The last picture shows why she is persnickety and also why Philip is going to make a new footman. 

Feel free to ask questions!


----------



## lexierowsell (Dec 10, 2013)

Awfully pretty... Someone is going to be a lucky duck to get this!


----------



## Kasota (Nov 25, 2013)

> I'm really only getting rid of her because I haven't fallen in love with her, and I need a corner to put my new Swedish ****** in


You didn't REALLY expect that would go unnoticed, did you????? 

ADDICT!!!! 

Pictures, please!


----------



## Wind in Her Hair (Jul 18, 2002)

hee hee

you caught that, did you? hee hee
 (I may, or may not know something about this Swedish ****** - 'tis not for me to say. Does anyone know how hard it is for me to keep a secret!??!?!:grin: ) 

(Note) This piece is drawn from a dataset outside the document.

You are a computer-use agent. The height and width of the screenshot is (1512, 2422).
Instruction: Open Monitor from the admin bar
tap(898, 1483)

Eistla is lovely with some seriously gorgeous grain and detailing to her!  Wow!


----------



## hercsmama (Jan 15, 2004)

ok Kelsey, you got me on this one. I want!
Need a few details first, how wide is she? I have very limited space, is she as wide as my Serephine? Serephine is a Polonaise, so a big girl. Eistla looks like she would make a perfect "little sister", if she is littler that is! LOL!!


----------



## SvenskaFlicka (Nov 2, 2011)

She's 39" long tension screw to wheel rim, 34" high, 12 1/2" at the widest point (that would be where the leg sticks out on the floor) 5 1/2" wide otherwise, and has a 21" wheel.


----------



## SvenskaFlicka (Nov 2, 2011)

Wind in Her Hair said:


> hee hee
> 
> you caught that, did you? hee hee
> (I may, or may not know something about this Swedish ****** - 'tis not for me to say. Does anyone know how hard it is for me to keep a secret!??!?!:grin: )

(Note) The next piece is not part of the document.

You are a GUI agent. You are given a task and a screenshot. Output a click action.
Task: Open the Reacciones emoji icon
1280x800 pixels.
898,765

You have a LOT to do with this! 

Evidence:








Except I don't get her till Shepherd's Harvest. . .


----------



## Kasota (Nov 25, 2013)

Wooot! She is just lovely! Congratulations!!!!!


----------



## hercsmama (Jan 15, 2004)

Is the new Footman included?
I'll take her! She should fit right in...
I'll pm you and we can arrange pick up..:thumb:


----------



## Wind in Her Hair (Jul 18, 2002)

I &#9829; happy endings!!!!


----------



## SvenskaFlicka (Nov 2, 2011)

The new footman is included, but not made yet. Philip is hoping to make it tonight or tomorrow.


----------



## gone-a-milkin (Mar 4, 2007)

Hey, the new wheel sitting in front of the tree is just like my Layla. 
She is gonna spin fast!


----------